A: The first claim follows readily from the polarization identity: $\langle x,y\rangle=\frac{1}{4}(\|x+y\|^2-\|x-y\|)$.
For the second claim, observe that the i-$th$ column of the matrix for $T$ is given by the coefficients on the right side of the equation $Te_i=\sum_ka_{ki}e_k.$ The result now follows by the first claim since 
$i\neq j\Rightarrow \langle e_i,e_j\rangle=0\Rightarrow \langle Te_i,Te_j\rangle=$
$\langle\sum_ka_{ki}e_k,\sum_ka_{kj}e_k \rangle =\sum_ka_{ki}a_{kj}=0,$ 
as desired. 
A: Do you understand what it means for a set of vectors to be mutually orthogonal? 

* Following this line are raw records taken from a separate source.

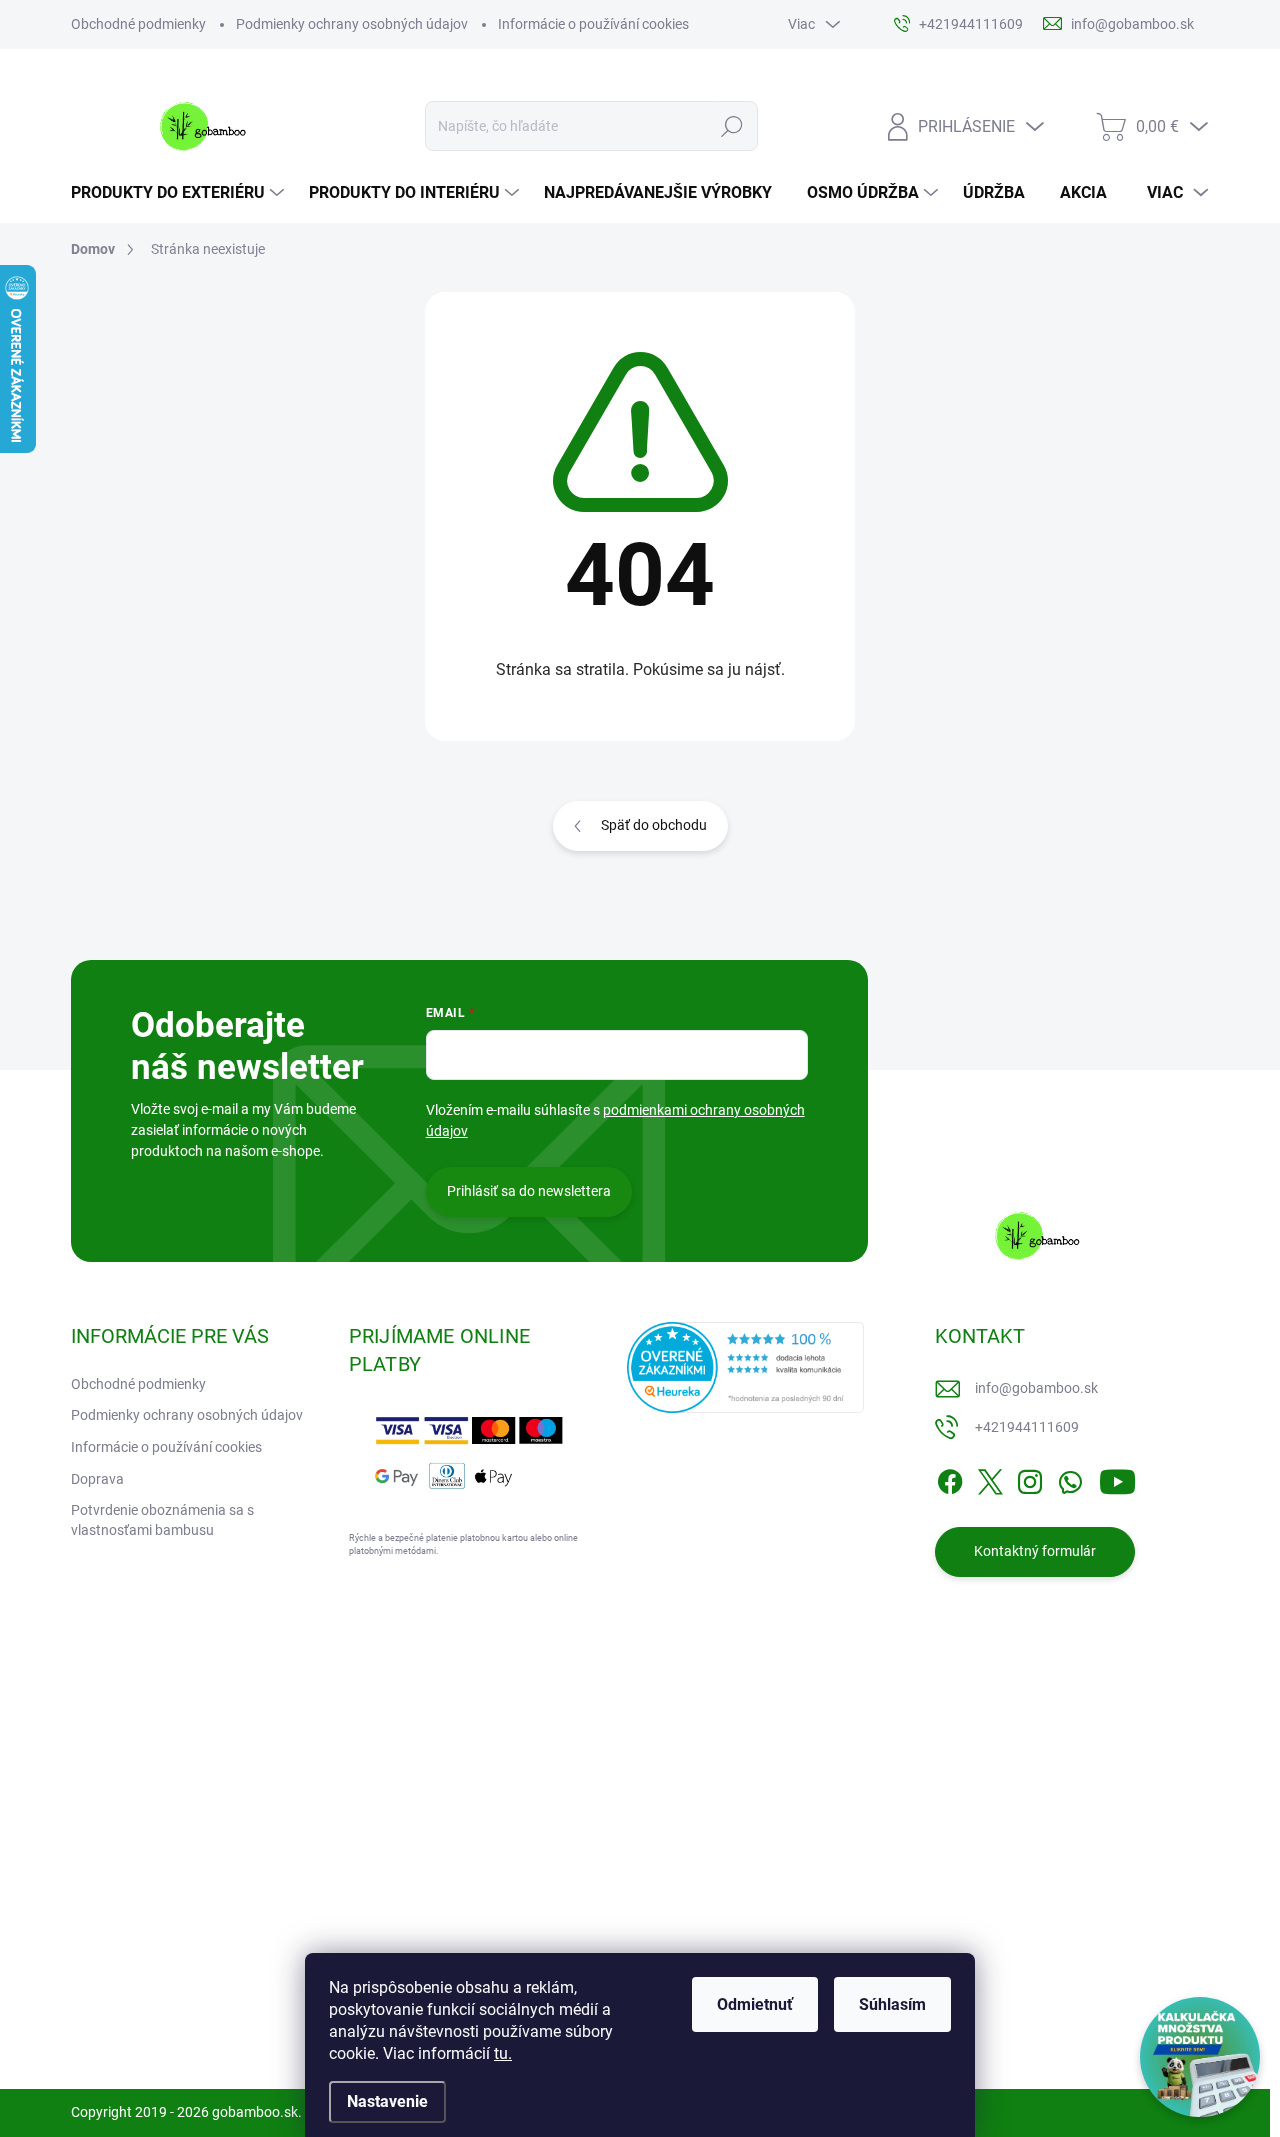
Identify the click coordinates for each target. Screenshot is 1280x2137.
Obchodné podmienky (138, 24)
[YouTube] (1117, 1478)
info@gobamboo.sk (1036, 1388)
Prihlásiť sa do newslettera (529, 1191)
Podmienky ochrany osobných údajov (352, 24)
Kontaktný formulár (1035, 1551)
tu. (503, 2053)
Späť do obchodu (654, 825)
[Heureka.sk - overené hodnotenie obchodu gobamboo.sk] (746, 1367)
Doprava (97, 1479)
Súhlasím (892, 2004)
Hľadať (732, 126)
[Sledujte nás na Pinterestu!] (211, 2014)
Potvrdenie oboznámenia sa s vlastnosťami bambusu (162, 1520)
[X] (990, 1478)
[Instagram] (1030, 1478)
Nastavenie (387, 2101)
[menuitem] (180, 193)
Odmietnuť (755, 2004)
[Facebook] (950, 1478)
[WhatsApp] (1070, 1478)
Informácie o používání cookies (593, 24)
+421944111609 (1027, 1427)
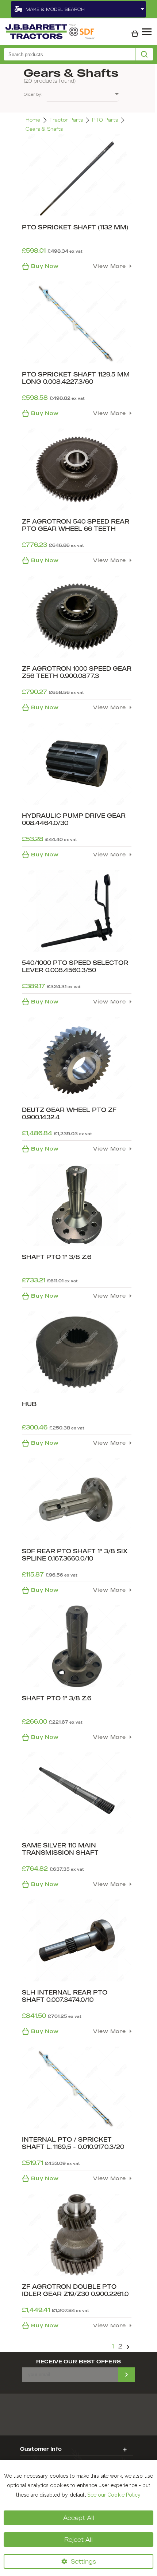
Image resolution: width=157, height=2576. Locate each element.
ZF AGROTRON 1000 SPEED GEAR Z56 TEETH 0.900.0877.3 (76, 672)
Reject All (78, 2539)
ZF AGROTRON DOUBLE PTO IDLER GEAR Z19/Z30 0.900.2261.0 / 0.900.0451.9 (75, 2294)
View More (109, 266)
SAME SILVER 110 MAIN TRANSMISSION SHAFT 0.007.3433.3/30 (60, 1852)
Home (33, 120)
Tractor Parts (66, 120)
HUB (29, 1404)
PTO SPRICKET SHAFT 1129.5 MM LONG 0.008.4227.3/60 (76, 378)
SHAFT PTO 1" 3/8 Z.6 (56, 1257)
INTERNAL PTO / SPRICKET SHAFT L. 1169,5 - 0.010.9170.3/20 (73, 2143)
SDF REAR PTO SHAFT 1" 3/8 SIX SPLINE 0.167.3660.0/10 (74, 1554)
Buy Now (45, 266)
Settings (83, 2561)
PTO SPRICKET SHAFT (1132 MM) (75, 227)
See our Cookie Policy (114, 2495)
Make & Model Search (55, 9)
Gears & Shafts (44, 129)
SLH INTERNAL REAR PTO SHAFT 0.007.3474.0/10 (64, 1996)
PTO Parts (105, 120)
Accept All (78, 2517)
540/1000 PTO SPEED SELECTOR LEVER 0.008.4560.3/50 (75, 966)
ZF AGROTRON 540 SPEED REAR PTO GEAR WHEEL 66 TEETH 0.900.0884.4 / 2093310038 (75, 529)
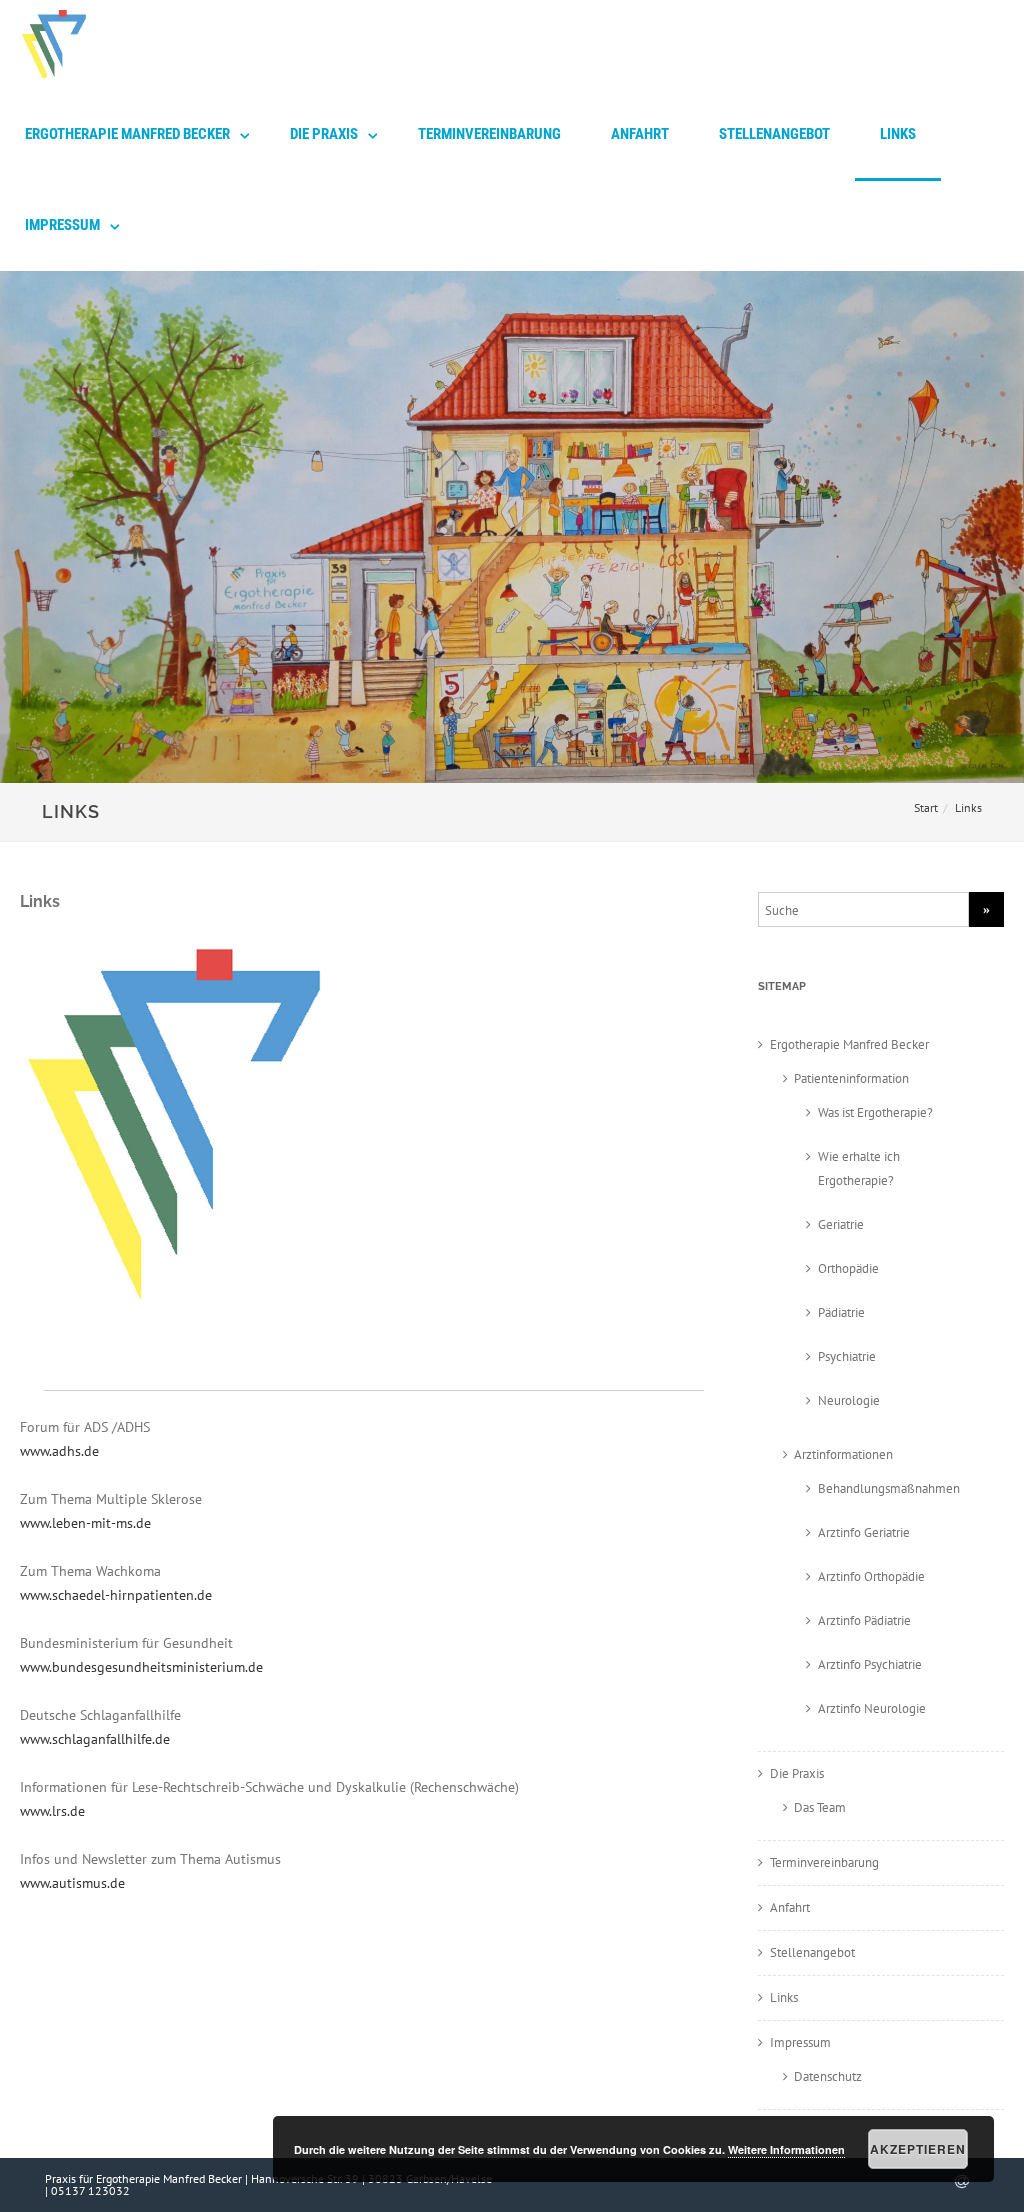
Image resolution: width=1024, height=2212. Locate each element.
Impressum (62, 225)
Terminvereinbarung (489, 134)
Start (926, 807)
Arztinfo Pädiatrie (864, 1620)
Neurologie (849, 1400)
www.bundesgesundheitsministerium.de (141, 1667)
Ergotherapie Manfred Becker (127, 134)
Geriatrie (841, 1224)
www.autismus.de (72, 1883)
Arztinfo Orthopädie (871, 1576)
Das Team (820, 1807)
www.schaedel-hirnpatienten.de (116, 1595)
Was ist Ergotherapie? (875, 1112)
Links (898, 134)
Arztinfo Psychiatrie (870, 1664)
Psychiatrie (847, 1356)
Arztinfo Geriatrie (864, 1532)
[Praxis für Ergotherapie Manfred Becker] (49, 83)
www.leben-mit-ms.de (85, 1523)
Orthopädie (848, 1268)
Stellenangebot (774, 134)
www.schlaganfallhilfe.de (95, 1739)
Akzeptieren (918, 2149)
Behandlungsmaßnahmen (889, 1488)
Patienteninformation (851, 1078)
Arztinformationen (843, 1454)
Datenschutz (828, 2076)
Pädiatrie (841, 1312)
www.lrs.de (52, 1811)
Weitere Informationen (786, 2149)
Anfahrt (640, 134)
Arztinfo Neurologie (872, 1708)
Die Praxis (324, 134)
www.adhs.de (59, 1451)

In case you don't, it's just saying that for all vectors in the set
$v_i\cdot v_j = 0$ for all $i \neq j$
Consider then the definition of a linear transformation that preserves length, there are two other important parts other than $<x, y> = <T(x), T(y)>$
How can you use the definition there and the definition of an orthogonal matrix to show the orthogonality of $T$?